▸ **Records for the task**
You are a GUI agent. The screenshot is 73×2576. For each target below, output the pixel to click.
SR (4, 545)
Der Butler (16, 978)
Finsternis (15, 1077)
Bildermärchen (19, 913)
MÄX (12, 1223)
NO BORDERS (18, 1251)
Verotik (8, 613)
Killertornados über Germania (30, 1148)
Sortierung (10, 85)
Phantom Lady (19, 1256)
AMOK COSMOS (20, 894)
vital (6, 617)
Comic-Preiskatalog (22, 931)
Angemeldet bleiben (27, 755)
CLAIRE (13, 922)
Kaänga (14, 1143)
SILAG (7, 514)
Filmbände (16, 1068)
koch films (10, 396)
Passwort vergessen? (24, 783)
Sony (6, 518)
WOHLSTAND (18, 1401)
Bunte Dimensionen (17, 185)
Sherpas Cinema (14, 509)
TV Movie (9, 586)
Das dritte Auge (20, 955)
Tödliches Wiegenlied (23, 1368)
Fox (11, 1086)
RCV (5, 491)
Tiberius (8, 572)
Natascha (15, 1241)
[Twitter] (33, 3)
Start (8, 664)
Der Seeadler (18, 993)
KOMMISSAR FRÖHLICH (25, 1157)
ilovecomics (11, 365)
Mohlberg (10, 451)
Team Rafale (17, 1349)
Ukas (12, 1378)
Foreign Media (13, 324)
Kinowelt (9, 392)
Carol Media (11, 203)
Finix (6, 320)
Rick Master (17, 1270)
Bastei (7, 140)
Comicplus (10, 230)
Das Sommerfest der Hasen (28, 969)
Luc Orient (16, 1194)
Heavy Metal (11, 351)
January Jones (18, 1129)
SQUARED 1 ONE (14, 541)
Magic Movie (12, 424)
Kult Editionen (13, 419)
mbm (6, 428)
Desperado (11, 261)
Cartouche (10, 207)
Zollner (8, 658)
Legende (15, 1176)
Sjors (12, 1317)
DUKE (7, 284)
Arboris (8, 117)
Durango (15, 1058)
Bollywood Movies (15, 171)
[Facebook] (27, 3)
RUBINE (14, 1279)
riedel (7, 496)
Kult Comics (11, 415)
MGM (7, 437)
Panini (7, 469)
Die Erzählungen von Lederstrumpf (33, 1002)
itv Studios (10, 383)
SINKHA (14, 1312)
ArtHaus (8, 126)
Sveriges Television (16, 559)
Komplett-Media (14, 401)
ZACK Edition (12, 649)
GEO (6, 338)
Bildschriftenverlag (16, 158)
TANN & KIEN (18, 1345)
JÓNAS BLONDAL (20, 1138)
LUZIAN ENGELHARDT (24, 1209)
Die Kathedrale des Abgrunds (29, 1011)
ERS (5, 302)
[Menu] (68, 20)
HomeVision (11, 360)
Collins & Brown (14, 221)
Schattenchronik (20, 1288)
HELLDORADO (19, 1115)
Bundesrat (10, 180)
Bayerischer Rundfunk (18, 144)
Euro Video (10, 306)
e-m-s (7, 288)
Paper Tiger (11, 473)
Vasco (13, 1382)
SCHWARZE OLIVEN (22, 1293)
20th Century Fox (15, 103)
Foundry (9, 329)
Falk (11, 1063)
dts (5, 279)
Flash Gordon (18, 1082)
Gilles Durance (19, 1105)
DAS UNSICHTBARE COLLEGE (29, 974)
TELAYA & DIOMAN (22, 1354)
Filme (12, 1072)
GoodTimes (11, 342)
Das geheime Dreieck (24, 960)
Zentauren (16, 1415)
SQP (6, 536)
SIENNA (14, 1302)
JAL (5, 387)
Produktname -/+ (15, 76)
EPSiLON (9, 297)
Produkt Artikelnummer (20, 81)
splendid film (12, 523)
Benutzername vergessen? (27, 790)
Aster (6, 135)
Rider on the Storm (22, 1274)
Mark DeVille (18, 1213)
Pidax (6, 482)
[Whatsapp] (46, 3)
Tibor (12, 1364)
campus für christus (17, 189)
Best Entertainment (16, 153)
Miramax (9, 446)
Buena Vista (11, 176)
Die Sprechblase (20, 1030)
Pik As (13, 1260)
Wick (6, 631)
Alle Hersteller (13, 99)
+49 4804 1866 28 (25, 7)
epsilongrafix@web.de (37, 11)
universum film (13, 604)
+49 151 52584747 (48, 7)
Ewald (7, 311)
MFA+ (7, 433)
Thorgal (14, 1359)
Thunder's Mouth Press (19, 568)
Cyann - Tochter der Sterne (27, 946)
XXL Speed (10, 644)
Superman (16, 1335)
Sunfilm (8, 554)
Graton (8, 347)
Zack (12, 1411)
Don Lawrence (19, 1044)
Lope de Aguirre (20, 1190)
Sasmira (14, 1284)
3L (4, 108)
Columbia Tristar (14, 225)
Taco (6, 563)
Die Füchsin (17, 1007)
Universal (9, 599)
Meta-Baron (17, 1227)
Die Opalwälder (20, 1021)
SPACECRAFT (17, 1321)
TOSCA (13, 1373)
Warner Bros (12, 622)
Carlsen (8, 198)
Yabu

▸ **Problem to solve**
Above are the records. Copy every line in them holding "Media".

▸ **Answer below**
Foreign Media (13, 324)
Carol Media (11, 203)
Komplett-Media (14, 401)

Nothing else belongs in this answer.